We also met Dr. Griphin Baxter Chirambo, the Head of the Department for Nursing and Midwifery at Mzuzu University, and Dr. John O'Donoghue, the Founder and Director of the Malawi eHealth Research Center and professor at the University College Cork in Ireland. We had dinner together a couple of times, including traditional homemade Malawian food made by Baxter’s wife Lea, attended Baxter’s birthday party, and received a tour around the Mzuzu University campus from Baxter and John. In addition, we brainstormed study ideas and an upcoming schedule while we were all in Malawi, and we look forward to collaborating on a population-wide nutrition study in Malawi. We are excited to work on the project and attain valuable research experience and skills with the global team members.

Through this internship, we had the opportunity to gain experience with practical applications of global health work in Malawi, a country that offers significantly different experiences from those available in Taiwan. One of the key elements of our internship was learning when to lead and when to follow. Most of the time, we focused on supporting the activities that DHO was already working on or following the directions of the teachers and students tasked with overseeing the community garden.

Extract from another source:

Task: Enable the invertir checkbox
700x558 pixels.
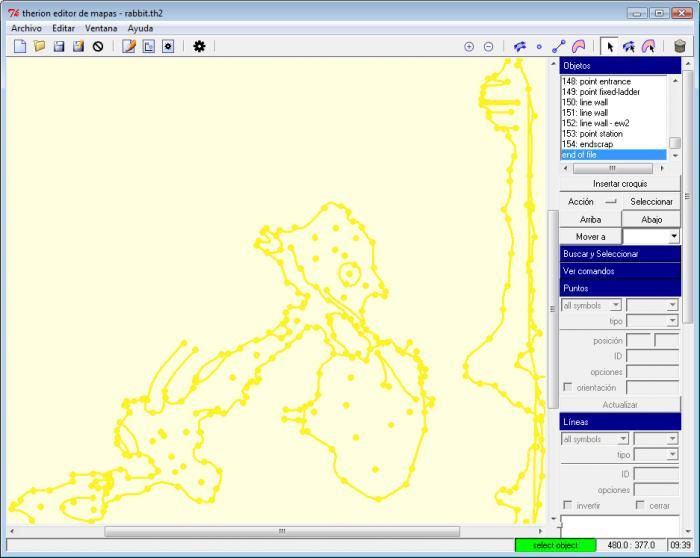Action: 567,505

In the end, for successful and sustainable global health work, the work must benefit the host organization and fieldwork sites in the ways they need. However, sometimes the organization’s needs, plans, or situations change suddenly. Because of this, we developed a lot of flexibility, adaptability, and innovation that enabled us to complete our objectives.

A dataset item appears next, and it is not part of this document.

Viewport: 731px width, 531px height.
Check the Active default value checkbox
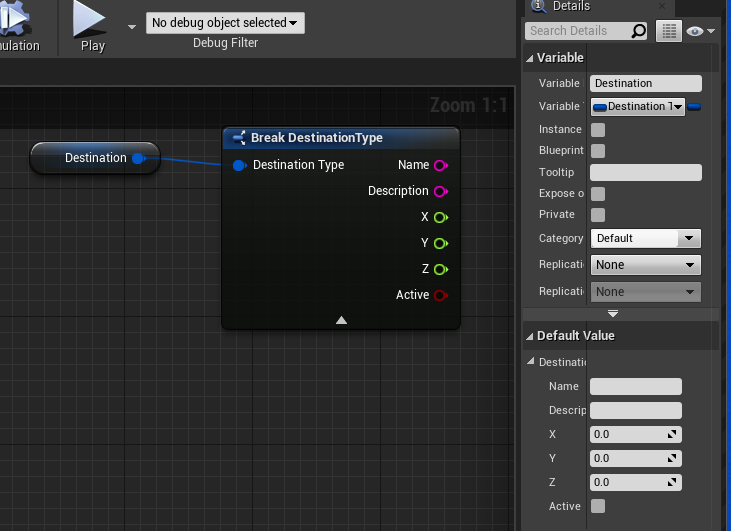[598, 507]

We learned that global health requires patience. Enacting global health programs and seeing results from global health capacity building can take a long time, and milestones are often measured in years instead of months. As we spoke with community members and leaders in public health, we realized how much the public health landscape in Malawi has changed over the past decade. Many of the activities that we did and surveillance programs that we learned about did not exist only 20 years ago. While we had an incredible experience and saw success in the projects that we implemented, we also acknowledge that our internship was the culmination of three years of collaboration between SHANTU and LIN in Malawi. In this way, our visit to Malawi was a unique opportunity to see the results of this virtual relationship come to fruition.

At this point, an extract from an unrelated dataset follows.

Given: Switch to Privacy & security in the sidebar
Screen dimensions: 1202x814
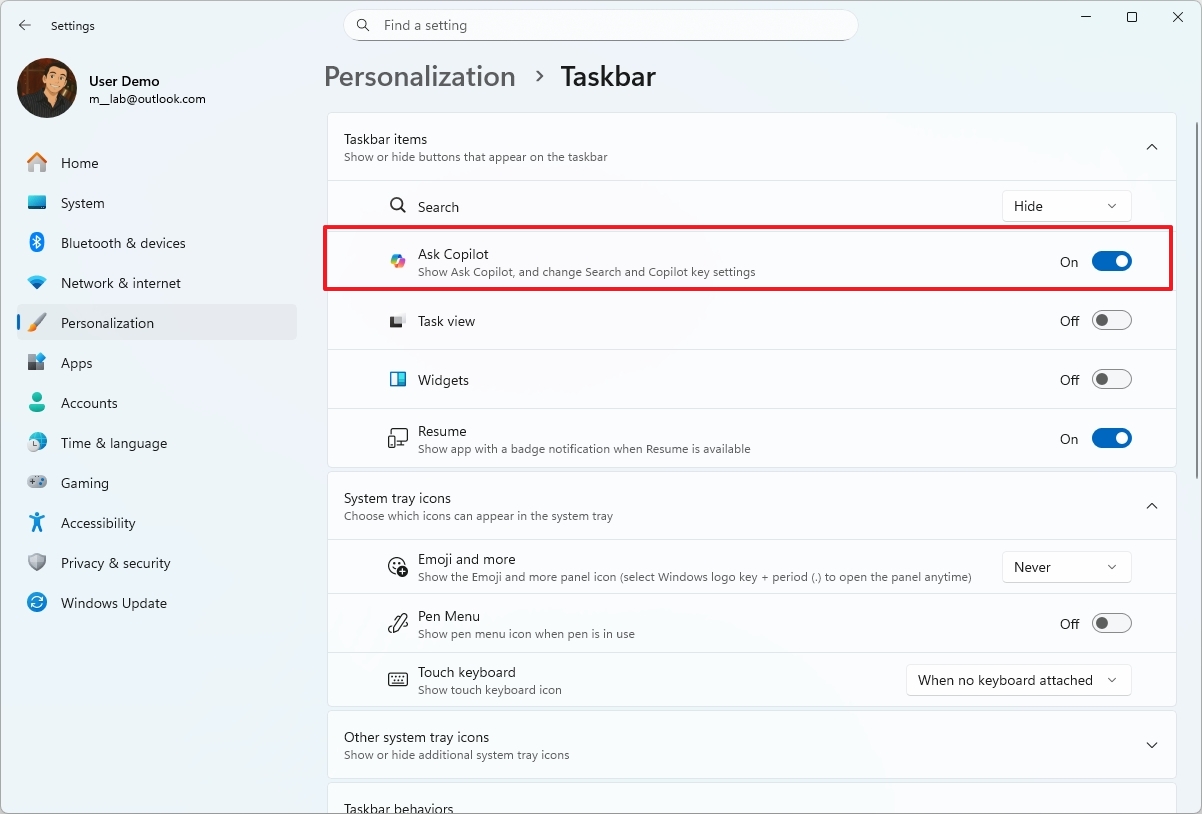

We also learned about Malawian culture, particularly the importance of community leaders and respected individuals in decision-making for the community. Approval by the community leaders is very important for outsiders, and without their approval, we would have had fewer opportunities to participate in events, learn, or implement our projects. These community members attended meetings at Chiputula, saw the transplanting of the vegetable garden, and invited us to community events, all of which gave legitimacy to our actions within the communities we served. We experienced important aspects of Malawian culture, including dietary patterns, music, dance, and hospitality. Although these do not always relate directly to global health work, culture and traditions largely influence the way that people experience health.

Working on public health campaigns, promoting nutrition education and community gardens, and connecting with others who are passionate about global health were unique experiences that will shape our actions and beliefs as future leaders in global health. Many of us laid the groundwork for collaboration and continued work in Malawi, and we cannot wait to see what opportunities arise. We learned so much about health and the world thanks to the collective efforts of so many. We are grateful to all the people who provided us with this opportunity, and those who opened their hearts and their lives to teach us and pass on their knowledge and experiences. Tawonga chomene.